'I just keep thinking I haven't got it because I'm not yellow': a qualitative study of the factors that influence the uptake of Hepatitis C testing by prisoners
1 North East Health Protection Unit, Health Protection Agency, Institute of Pathology, Newcastle General Hospital, Westgate Road, Newcastle upon Tyne NE4 6BE, UK
2 Institute of Health and Society, Newcastle University, Framlington Place, Newcastle upon Tyne NE2 4HH, UK
BMC Public Health 2007, 7:98 doi:10.1186/1471-2458-7-98Published: 7 June 2007
Hepatitis C viral (HCV) infection is a significant public health problem. In the UK, an estimated 200,000 individuals have active HCV infection, most of whom are injecting drug users (IDUs). Many IDUs spend time within the prison system therefore screening for HCV infection in this setting is important. However, uptake of testing within prisons is very low.
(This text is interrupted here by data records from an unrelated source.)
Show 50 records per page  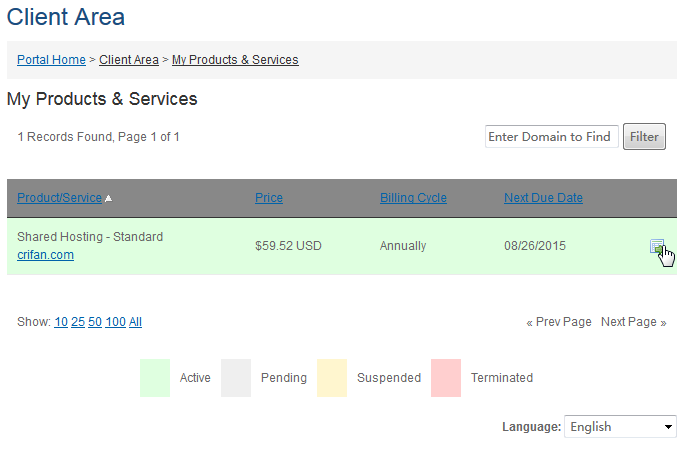(x=95, y=322)
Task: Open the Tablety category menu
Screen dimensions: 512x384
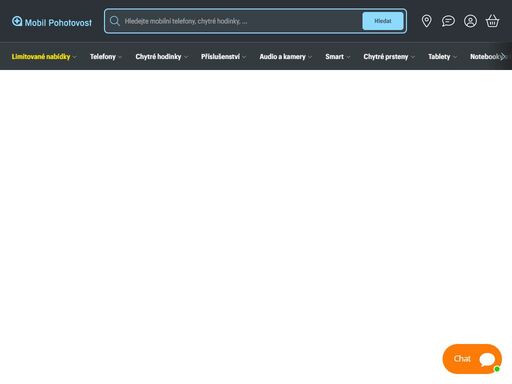Action: click(442, 57)
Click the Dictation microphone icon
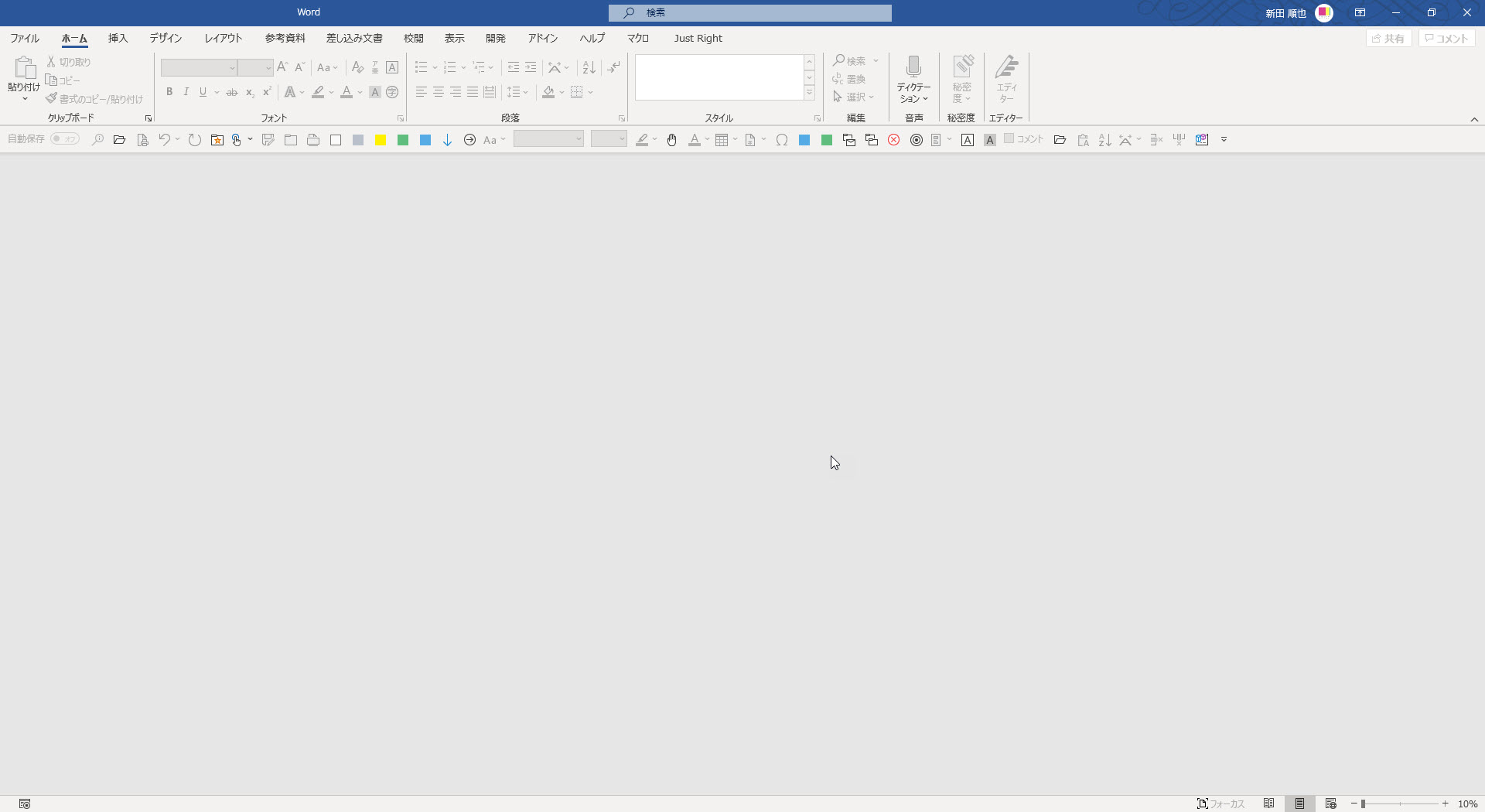Screen dimensions: 1485x812 tap(913, 67)
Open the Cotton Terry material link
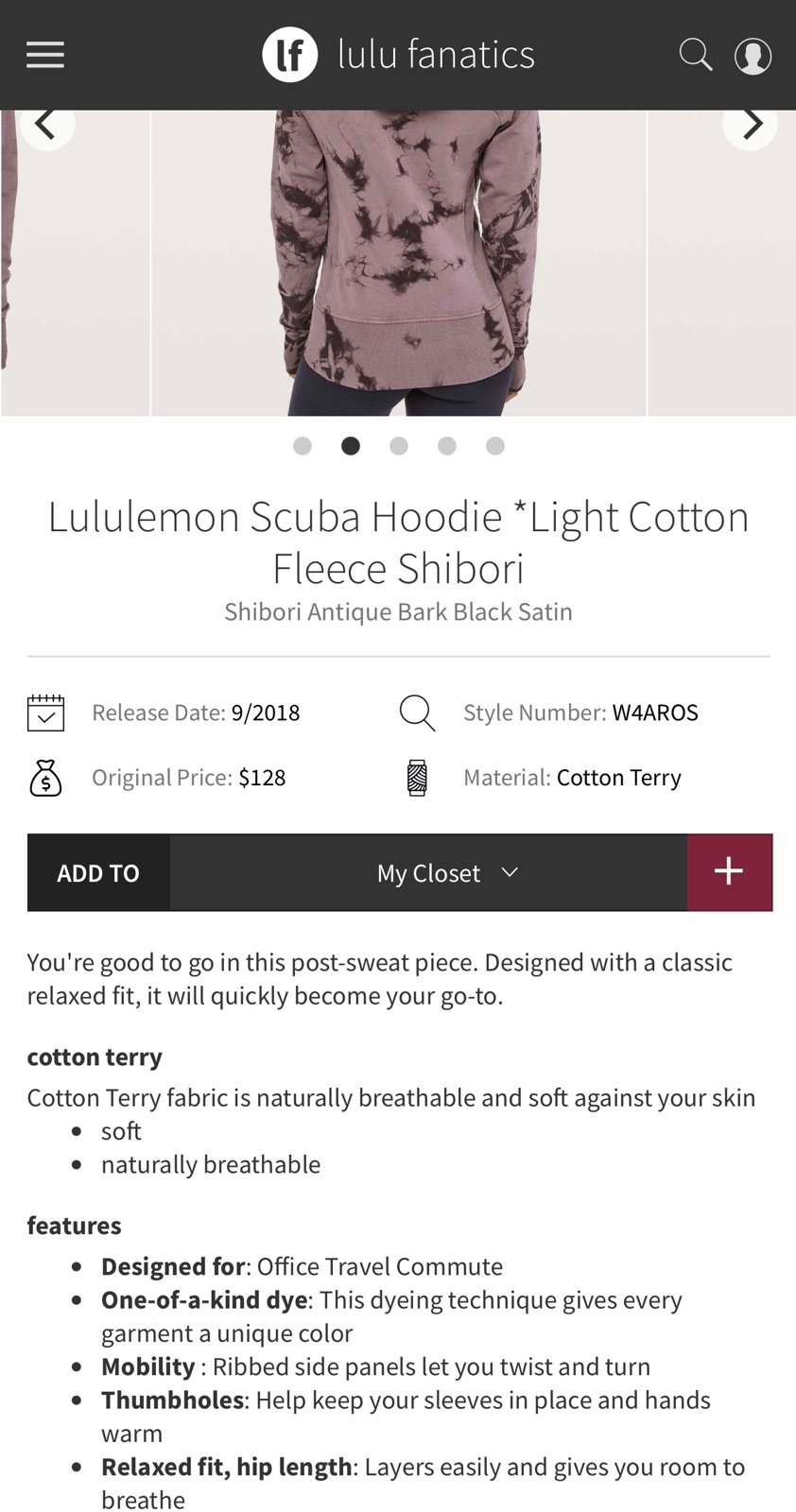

Qualitative interview study. 30 interviews with 25 male and 5 female prisoners with a history of injecting drug use.
Personal and institutional barriers to uptake of testing for HCV were identified. Personal barriers included: prisoners' fears and lack of knowledge about HCV, low motivation for testing, lack of awareness about the testing procedure, and concerns about confidentiality and stigma. Institutional barriers included: the prisons' applications procedure for testing, inadequate pre- and post-test discussion, lack of pro-active approaches to offering testing, and lack of continuity of care on discharge and transfer.
This study highlights potential areas of development in the management of HCV in prisons. Further research is needed to evaluate care pathways for HCV in the prison setting and to develop and assess interventions to improve the uptake of testing for HCV by prisoners.